Las clases, la ventana, la lluvia, el viento gélido, el vaho del café, los balcones y sus miradas distantes. Tomarnos las manos con guantes, ser inconscientes, ser delincuentes, romper las reglas y amarnos por un ratico. Y escribir, leer qué escriben, cuántos tienen más opiniones que miedos, resaltar al valiente, hundir al incrédulo y olvidar al pobre pobre que ni antes, ni ahora, es el foco de atención.
La calle es cada vez menos mía, no pertenezco al leviatán de cemento que circunda los intereses del hombre. Es cada vez más naturaleza. El rabo del pájaro que no caga a nadie, las llantas que no pisan a los perros, los gatos que no son envenados, el mar y sus olas que descansan del hollín del hombre y sus químicos apestosos. Las venas del agua son más diáfanas, divagan sin el afán de sorprender alguna mirada, las montañas con nieve, sin nieve, con árboles o imberbe, con alitas desiguales de prados, con silvestres baldíos. Con todo y sin nada, sin el humano que la pisa y la magulla inferior.
Están los ojos del hombre atados al recuerdo, las caminatas sin razón, las ganas de mojarse en el aguacero, el deseo de ser achicharronado por el sol beligerante, la angustia de no encontrar sombra, la división y multiplicación de abrazos, a este, al otro, al nuevo y al extraño.
Hay un río que hoy fluye y que nadie ve correr, está desahogando su limpidez, atiborrada de animales, ramas, hojas y llanto. Llora el río porque sonríen los azulejos, se conmueve con la lengua fucsia del jaguar, con la unión de la hormiga culona. Son lágrimas de alegría, sin ferales intenciones. Son menos las atarrayas que ultrajan su alma y sus órganos de vidas independientes. Así que danza verde, con las nubes de algodón que cenitales buscan descifrar su camino, pero los guadales celosos lo cubren y ya el cielo no es más omnipresente, y en ese encierro íntimo se besan el árbol y el río, se aman nobles, se esconden inocentes. Ya no importa dónde empieza el uno y termina el otro. Tejieron vida hasta que las nubes descubren de nuevo al río y lo perciben distante, más frío y voraginoso, entonces deciden las nubes marcharse y darle paso al azul inmenso, inmenso pero cambiante, ya da tumbos el sol y el firmamento se torna rubicundo, su azuloso es más purpúreo y el último color de su paleta de colores es el negro. El negro que extravía la cometa que pide más piola, pero es invisible, como si hubiera tomado la vida de un fantasma y halara el dedo de quién lo hizo nacer.

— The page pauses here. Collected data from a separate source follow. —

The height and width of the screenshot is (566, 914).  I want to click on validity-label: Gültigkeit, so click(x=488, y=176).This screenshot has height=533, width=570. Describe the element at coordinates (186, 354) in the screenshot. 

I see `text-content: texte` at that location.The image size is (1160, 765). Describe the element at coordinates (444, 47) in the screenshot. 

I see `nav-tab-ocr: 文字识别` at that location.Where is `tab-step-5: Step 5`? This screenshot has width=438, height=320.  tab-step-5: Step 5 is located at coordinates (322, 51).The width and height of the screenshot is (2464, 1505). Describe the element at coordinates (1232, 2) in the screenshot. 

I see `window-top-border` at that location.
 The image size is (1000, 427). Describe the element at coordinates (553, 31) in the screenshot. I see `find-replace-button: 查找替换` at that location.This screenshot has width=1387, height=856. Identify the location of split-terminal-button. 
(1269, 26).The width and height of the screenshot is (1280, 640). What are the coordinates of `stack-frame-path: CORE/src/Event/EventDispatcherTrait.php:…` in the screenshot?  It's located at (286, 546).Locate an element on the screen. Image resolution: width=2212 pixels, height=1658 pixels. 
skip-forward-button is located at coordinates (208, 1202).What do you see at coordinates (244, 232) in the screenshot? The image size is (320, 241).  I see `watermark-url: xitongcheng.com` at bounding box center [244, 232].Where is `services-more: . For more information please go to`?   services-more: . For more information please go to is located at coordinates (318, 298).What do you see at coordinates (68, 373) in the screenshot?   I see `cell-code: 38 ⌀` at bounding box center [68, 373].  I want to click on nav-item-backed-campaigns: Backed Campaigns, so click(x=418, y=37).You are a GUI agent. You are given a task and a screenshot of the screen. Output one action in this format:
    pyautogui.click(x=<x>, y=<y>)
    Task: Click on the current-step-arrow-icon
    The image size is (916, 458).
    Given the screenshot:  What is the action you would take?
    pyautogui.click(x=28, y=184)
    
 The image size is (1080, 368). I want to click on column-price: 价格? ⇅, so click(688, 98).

Entonces el río es un espejo y la luna se llena de amor propio, hasta que de nuevo, los ramajes celosos cubren el agua del río, sediento de pasión, y son uno de nuevo en la sombra pecaminosa. La luna no puede moverse y se fragmenta de huecos que expresan su impotencia. Mira rabiosa a la libélula que con giros concéntricos roza al río y se pierde en la sombra con ellos. Y así, la luna, recuerda su pesantez de satélite y se va queriendo ser ligera y libre como la libélula que ve como la aurora nace con destellos amarillos y se ruboriza también con el acto del río de seguir corriendo, sin fatiga, esperando la sombra que lo guarda con tanta compasión y lascivia.
Continúa su vagar, el río, hasta llegar a bocas sedientas que absorben impacientes el caudal que bajó por tanta magia salvaje, y esas fauces se llenan de algarabía, y en el encierro son libélula, luna, nubes y guadal, pero siguen mirando el paisaje con aura apacible, ignorando el torbellino que corre por el cuerpo, entonces el hombre recuerda que es el lomo del río y que adentro conviven su corriente, sus animales, sus sombras y soles, sus celos inexorablemente unidos al amor, sus deseos y anhelos. Y el hombre que permita que el río se desborde por sus laderas, que son sus límites con la locura, explotará y se convertirá en un genio o en un disparate viviente.
¡Vaya amasijo en que se convirtió este transcurrir de días!